LA TRIPLE CORONA: Todo siguió como pudo y los rumores no eran tan grandes porque Boca comenzó a lograr resultados, que es lo que le importa a la gran mayoría. En la Copa Argentina avanzaba a través de los penales y sufriendo ante los equipos de menor categoría, en el Clausura se iba derecho al bicampeonato y en la Libertadores - más allá de alguna derrota - había recuperado el protagonismo y el respeto de todos los equipos del continente. No obstante, en mayo - cuando seguía firme en todos los torneos - Riquelme volvió a pasar factura al decir: "El primer semestre le sirvió para darse cuenta que estaba en el club más grande de todos y ahora está tranquilo.
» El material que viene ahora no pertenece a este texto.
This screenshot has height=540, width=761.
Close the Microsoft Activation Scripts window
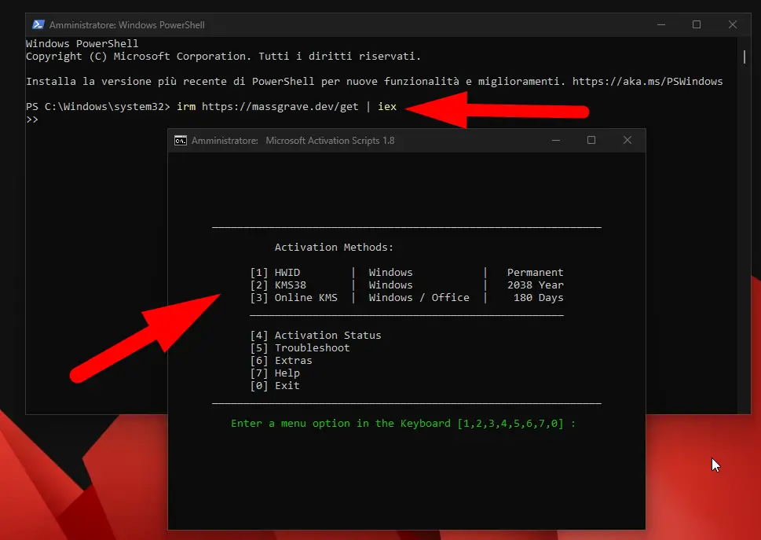coord(627,141)
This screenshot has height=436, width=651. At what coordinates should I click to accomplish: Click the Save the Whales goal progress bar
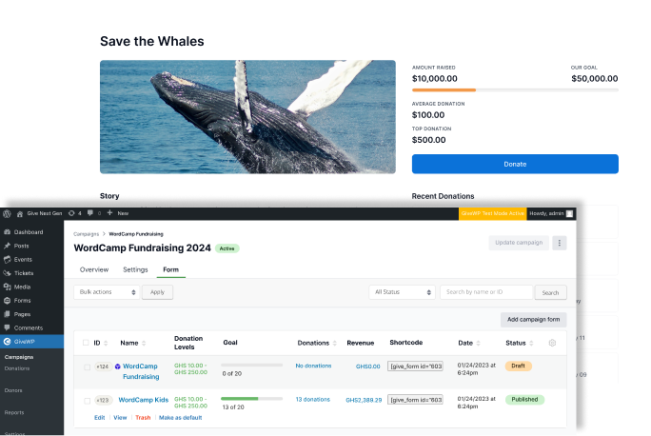[x=515, y=89]
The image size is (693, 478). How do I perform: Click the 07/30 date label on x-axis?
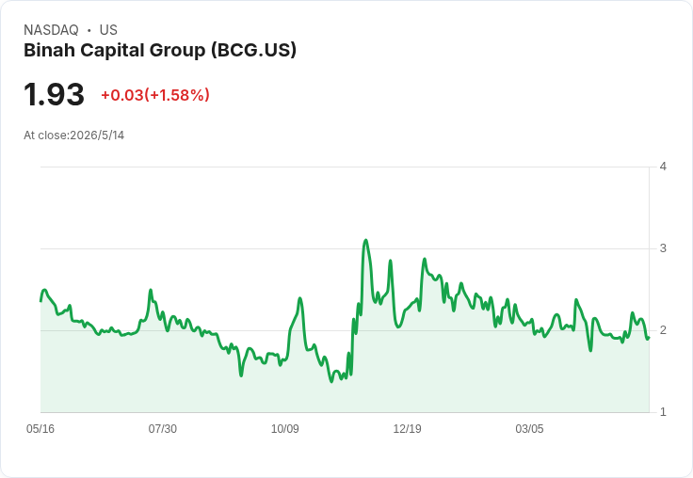(163, 428)
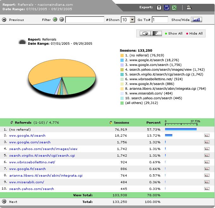Export report to Word document

(x=167, y=8)
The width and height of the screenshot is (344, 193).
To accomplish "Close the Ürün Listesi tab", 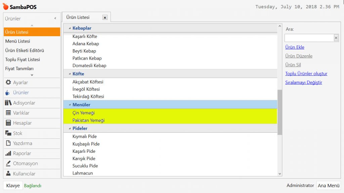I will point(105,17).
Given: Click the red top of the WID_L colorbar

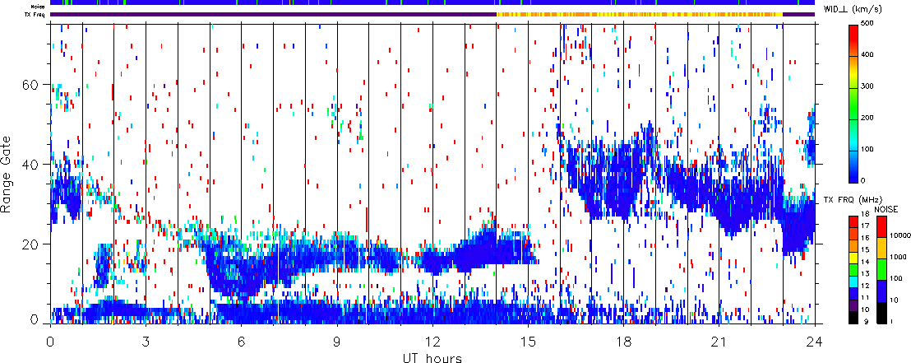Looking at the screenshot, I should point(854,29).
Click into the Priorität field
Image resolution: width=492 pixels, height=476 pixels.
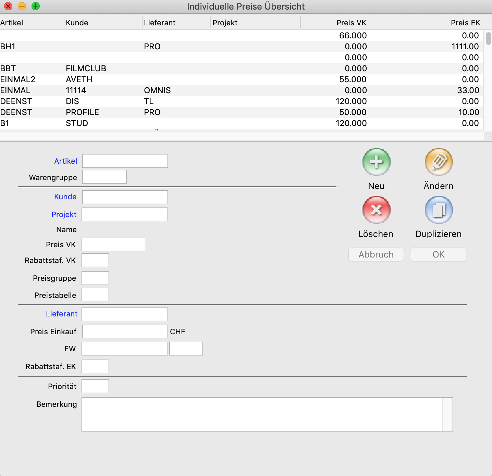(x=95, y=386)
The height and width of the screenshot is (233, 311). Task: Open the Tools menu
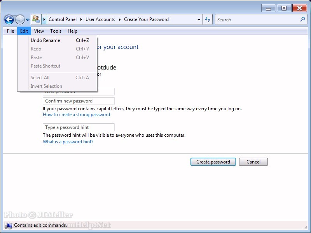56,31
Se dio cuenta que sabemos jugar de una sola manera".

 
 
EL FINAL: De repente, Falcioni se decidió ir por todo y Román llegaba todas las semanas con lo justo en lo físico. En la Copa Argentina estaba en la final (la cual aún debe jugar ante Racing), pero en el Torneo Clausura se quedó con las manos vacías a dos fechas del final (la goleada ante Arsenal sorprendió a todos, porque ganando le quedaba un partido más para ser campeón) y en la Libertadores se topó con un duro Corinthians, que más allá de la vuelta, con el empate de la ida dejó sin resto a un equipo desgastado por muchos problemas internos (contrato de Roncaglia, las actitudes de Mouche, las declaraciones de Schiavi) y varias más que terminaron con un final inesperado...

¿Y todo esto por qué?... Porque sus dos pilares jamás pudieron compartir el mismo vestuario.